HBase - a scalable data warehouse with support for large tables
Hive - a data warehouse infrastructure that provides data summarization and ad hoc quering
pig - A high-level data-flow language and execution framework for parallel computation
Spart - a fast and general compute engune for Hadoop data. Wide range of applications -ETL, Machine Learning, stream processing, and graph analytics.
Cloudera Setup:
HDFS and HDFS2
Concept:
Scalable distributed filesystem
Distribute data on local disks on several nodes
Low cost commodity hardware
Design goals:
Resilience - recover from nodes or nodes' components failing
Scalability - spreading out the data to blocks on lots of nodes ; namespace capacity
Application Locality - data scale but application does not. It localise on each compute node and keep compute task on the node with data
Portability - means commodity hardware widely accepted about OS type and not much change needed.
Architecture:
Single NameNode
Metadata is info about filesystem state, block information, edit & transaction info, locks
Multiple DataNodes - Data is spreaded across to blocks on lots of nodes
Manange storage - blocks of data (downward)
Serving read/write requests from clients (upward)
Block creation, deletion, replication (horizontally) - Replication is 3 times by default
From Hadoop2.0 (Federation):
Multiple NameNode but not single any more. Multiple namespaces providing scalability. Each namespace has a block pool. Metadata is stored in block pools. Pools are spread out over all data nodes.
Standby NameNode taking snapshot, but failover is handling manually.
Heterogeneous Storage - Archive storage, SSD, Ram_disk
MapReduce Framework
Basic idea: (1)Job splits data into chunks, and MapBus maps tasks to all the (2)compute nodes to process chunks. Once the process chunks of data is finished, the framework sorts the map's output. Reduce tasks use the sorted map's output as input to perform some reduction opetaions.
Typically, compute and data nodes are the same, so MapReduce tasks and HDFS are running on the same nodes.

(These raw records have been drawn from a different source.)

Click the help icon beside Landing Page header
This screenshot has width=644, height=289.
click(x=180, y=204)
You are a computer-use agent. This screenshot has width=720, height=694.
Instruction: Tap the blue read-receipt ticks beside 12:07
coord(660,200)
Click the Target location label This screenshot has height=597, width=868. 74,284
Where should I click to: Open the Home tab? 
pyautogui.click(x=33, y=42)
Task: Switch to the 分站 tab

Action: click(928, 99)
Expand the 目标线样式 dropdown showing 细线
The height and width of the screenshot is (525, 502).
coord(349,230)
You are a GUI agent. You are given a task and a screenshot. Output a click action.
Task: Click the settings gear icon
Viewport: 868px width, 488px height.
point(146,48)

Before Hadoop 2.0 YARN burn:
Single master JobTracker (1) - schedules, monitors, and re-executes failed tasks. It's the main daemon in Hadoop. It initiates TaskTrackers on SlaveNodes (compute nodes/data nodes)

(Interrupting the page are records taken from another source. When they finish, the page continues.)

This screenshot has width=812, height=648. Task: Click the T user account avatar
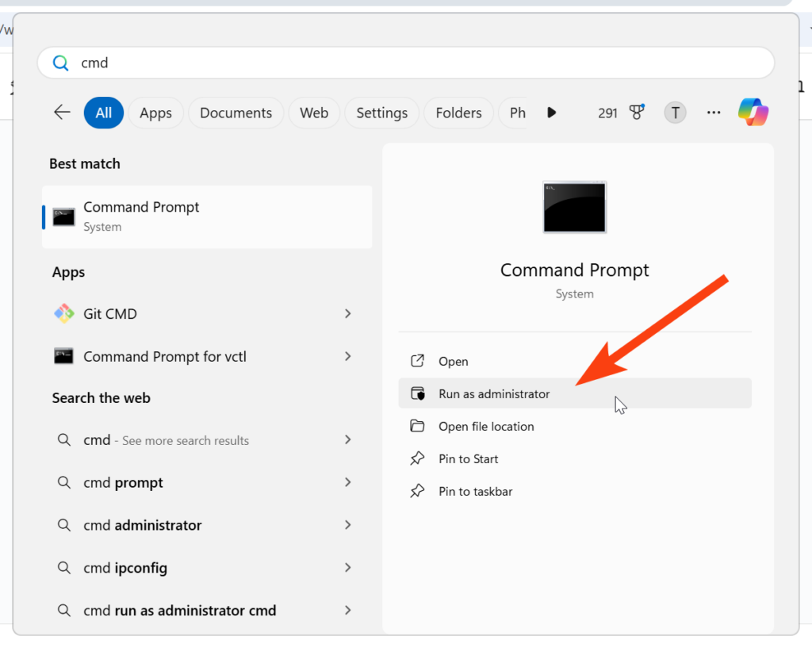tap(675, 113)
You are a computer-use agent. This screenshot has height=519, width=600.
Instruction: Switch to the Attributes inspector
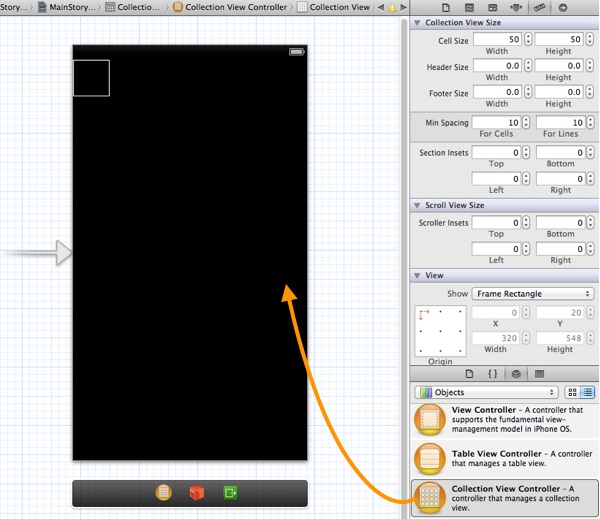[514, 6]
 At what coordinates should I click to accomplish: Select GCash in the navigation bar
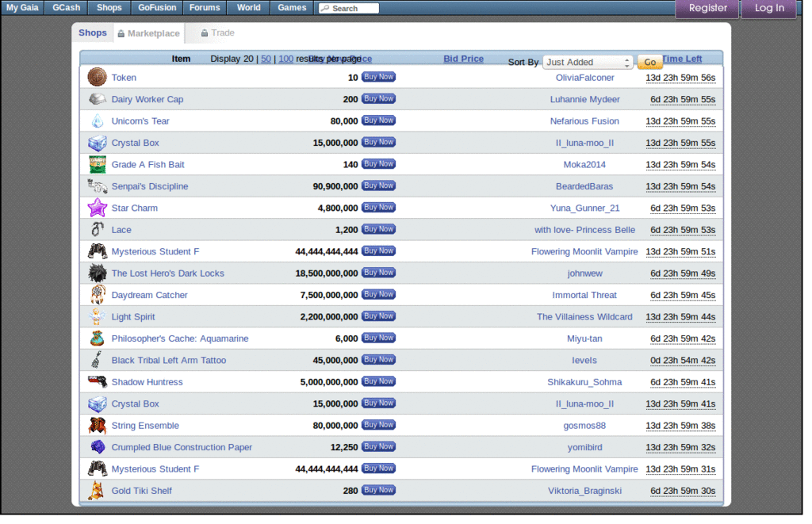[66, 7]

One slave TaskTracker per cluster node (2) - executes tasks from JobTracker requests (with HDFS handler).
YARN
From MapReduce. Main idea : separate resource management and job scheduling / monitoring.
Overall/Coordiante -- ResourceManager : on Master Node, gets job requests from clients, gets Node Status from NodeManagers about what resources are available, gets status of applications from ApplicationMaster.
Resource Management part -- NodeManager : on each node. Like Capacity scheduler / fair share scheduler - choosing container/allocatiing resource based on capacity and queues to jobs
Job Scheduling / monitoring part -- ApplicationMaster : one for each application on certain nodes. All of them together break out that piece of original single JobTracker
So, YARN is doing MapReduce's (1) part, but it is more deeper from container level for scheduling jobs.
YARN has features below also:
High Availability ResouceManager in the newest Hadoop release - One Standby RM.
Timeline server - trace storage/application history like how many map/reduce/resource are done/used.
Cgourps - manage resources used by containers, as it also support Secure Containers with restrictions to particular users.
Restful API providing web services for cluster access.